US, India Trying Balancing Act With China: Expert

India, US try to strike a balance in engaging with China, persuading it from carrying out any coercive activities in the region.
Indian and U.S. national flags flutter in New Delhi. |File Photo: Reuters
Indian and U.S. national flags flutter in New Delhi. |File Photo: Reuters

KOLKATA: Together with partners like India, the USA is trying to strike a balance in engaging with China and persuading it from carrying out any coercive activities in the region, according to an expert on international relations.

"The role of the United States is to ensure that we all are pursuing a process of engagement with China that leads to constructive relationships and economic cooperation," Nicholas Szechenyi, deputy director of Japan Chair at the Center for Strategic and International Studies (CSIS), Washington, told reporters here today.

"On the other hand, we have to signal that China's military ambitions, coercive activities can potentially destabilise the region which is not in our interests," he said.

Szechenyi, whose research focuses on US-Japan relations and US–East Asia relations, rejected the notion that America is trying to contain China.

"We are not try to contain China the way we tried to contain Soviet Union.
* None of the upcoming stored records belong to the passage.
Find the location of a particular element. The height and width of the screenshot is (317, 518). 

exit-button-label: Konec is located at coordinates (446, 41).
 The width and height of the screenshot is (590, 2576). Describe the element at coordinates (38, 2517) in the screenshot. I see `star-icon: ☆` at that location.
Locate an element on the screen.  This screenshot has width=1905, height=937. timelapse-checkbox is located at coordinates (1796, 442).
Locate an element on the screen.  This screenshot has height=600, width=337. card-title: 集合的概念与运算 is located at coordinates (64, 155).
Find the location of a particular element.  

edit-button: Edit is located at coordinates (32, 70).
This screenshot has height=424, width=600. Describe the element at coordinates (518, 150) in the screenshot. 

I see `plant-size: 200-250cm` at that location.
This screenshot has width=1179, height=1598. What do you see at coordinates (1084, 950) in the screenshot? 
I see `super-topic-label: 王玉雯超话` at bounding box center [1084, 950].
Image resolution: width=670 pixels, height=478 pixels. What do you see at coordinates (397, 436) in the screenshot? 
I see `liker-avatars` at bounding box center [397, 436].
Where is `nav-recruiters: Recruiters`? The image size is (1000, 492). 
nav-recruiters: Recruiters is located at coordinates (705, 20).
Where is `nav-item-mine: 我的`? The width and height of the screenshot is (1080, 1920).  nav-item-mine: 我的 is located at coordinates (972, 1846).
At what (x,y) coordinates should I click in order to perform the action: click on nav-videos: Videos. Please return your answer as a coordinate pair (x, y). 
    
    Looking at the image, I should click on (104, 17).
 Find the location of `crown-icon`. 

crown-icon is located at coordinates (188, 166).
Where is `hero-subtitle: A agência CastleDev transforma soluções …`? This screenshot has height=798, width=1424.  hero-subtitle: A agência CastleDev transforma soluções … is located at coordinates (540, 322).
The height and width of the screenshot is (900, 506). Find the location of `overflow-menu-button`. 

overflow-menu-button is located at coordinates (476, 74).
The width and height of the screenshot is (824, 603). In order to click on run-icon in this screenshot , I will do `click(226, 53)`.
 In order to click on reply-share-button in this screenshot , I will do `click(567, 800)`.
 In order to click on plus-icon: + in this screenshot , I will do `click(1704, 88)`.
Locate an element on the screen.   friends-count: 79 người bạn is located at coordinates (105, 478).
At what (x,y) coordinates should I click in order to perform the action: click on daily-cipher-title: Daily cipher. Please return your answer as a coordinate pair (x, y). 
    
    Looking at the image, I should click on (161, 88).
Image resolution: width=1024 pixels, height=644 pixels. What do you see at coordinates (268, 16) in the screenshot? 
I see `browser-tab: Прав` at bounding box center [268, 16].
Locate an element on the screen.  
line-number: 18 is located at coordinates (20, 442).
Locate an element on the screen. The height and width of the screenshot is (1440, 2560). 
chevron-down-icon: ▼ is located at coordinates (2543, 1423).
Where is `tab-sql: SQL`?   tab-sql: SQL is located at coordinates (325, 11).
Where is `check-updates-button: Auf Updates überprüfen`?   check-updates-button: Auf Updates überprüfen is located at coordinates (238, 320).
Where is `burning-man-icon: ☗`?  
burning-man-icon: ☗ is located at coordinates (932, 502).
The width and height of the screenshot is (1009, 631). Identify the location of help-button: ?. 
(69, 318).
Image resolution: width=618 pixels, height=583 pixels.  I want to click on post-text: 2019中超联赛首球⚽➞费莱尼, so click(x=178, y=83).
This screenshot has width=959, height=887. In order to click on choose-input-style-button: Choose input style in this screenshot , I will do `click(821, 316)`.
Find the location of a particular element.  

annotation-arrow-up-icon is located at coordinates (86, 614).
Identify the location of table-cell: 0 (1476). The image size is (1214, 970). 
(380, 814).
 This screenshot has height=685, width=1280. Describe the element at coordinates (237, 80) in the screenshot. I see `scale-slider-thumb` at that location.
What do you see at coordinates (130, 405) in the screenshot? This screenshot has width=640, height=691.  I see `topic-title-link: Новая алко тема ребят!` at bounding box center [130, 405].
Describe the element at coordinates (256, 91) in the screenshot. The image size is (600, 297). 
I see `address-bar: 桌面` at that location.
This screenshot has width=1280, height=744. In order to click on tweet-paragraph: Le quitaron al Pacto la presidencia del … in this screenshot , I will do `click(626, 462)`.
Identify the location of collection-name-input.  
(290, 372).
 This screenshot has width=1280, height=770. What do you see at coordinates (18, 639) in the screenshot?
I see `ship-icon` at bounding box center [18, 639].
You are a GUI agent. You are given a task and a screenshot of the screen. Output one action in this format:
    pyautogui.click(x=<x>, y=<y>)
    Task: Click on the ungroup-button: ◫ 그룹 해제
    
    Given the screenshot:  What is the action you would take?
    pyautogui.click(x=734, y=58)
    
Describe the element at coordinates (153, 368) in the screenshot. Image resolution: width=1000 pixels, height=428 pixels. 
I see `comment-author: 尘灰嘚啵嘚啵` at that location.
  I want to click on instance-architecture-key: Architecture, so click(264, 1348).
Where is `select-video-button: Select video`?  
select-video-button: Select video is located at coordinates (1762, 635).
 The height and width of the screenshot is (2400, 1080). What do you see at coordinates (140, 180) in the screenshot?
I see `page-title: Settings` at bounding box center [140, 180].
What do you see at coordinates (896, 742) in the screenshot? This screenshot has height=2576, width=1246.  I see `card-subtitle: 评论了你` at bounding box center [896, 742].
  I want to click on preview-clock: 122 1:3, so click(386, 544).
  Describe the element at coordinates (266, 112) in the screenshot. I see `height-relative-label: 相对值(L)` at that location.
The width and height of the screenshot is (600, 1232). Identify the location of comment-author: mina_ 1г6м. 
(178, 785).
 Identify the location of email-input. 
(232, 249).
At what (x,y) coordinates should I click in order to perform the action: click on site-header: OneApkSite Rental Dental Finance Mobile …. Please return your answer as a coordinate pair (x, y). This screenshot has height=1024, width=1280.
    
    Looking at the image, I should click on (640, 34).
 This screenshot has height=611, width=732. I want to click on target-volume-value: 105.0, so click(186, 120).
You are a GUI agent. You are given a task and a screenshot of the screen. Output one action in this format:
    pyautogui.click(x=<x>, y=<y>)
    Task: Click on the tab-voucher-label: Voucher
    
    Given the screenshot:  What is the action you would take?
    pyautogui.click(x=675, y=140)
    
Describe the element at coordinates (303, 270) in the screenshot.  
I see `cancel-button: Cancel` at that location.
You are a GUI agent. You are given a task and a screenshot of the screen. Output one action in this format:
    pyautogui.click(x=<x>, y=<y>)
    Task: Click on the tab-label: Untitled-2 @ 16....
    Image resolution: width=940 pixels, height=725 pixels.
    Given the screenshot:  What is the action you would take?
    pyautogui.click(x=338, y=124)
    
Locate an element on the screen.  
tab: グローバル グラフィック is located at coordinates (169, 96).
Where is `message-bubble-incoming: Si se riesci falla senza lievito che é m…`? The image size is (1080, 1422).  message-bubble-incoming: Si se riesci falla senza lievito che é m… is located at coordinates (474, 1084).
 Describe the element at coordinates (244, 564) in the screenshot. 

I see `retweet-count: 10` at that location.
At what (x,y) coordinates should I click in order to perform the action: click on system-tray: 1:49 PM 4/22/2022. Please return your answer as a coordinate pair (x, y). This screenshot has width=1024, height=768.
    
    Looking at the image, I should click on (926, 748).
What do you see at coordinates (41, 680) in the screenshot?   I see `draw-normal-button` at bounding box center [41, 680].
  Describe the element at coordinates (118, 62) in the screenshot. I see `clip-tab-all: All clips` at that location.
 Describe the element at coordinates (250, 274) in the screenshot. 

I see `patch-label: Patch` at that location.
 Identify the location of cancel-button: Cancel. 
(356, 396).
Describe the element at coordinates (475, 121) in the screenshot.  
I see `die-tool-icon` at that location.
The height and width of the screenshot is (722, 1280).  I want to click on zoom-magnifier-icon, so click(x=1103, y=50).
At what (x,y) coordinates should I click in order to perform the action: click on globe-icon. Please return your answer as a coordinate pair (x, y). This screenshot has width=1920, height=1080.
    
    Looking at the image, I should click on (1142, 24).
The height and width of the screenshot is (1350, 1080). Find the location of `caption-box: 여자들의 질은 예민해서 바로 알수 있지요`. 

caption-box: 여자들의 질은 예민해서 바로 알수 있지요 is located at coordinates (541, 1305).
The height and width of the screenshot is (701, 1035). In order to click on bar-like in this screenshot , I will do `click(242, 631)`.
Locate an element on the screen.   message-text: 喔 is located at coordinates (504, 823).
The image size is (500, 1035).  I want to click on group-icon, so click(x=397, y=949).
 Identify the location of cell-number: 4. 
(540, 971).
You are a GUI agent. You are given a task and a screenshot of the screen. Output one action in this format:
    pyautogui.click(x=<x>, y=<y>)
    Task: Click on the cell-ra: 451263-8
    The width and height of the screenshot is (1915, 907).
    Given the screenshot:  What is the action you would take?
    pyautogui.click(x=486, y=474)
And we welcome its peaceful rise," he said, adding it is "quite natural" for US-Japan, Japan and India to enhance defence cooperation because that sends a very strong signal of coordination and cooperation in the region for regional stability.

The expert claimed that China's activities in East China Sea, Indian Ocean and land reclamation in South China Sea has increased the demand for US engagement in the region.

"China has been engaging in a particular behaviour, particularly in maritime domain which raises questions about what its long-term ambitions are strategically in the region," he said adding that the question is how to manage China's rise.

It is not clear whether it wants to socialise, follow the rules and norms of the international community or whether it wants a new set of rules for the region, Szechenyi said.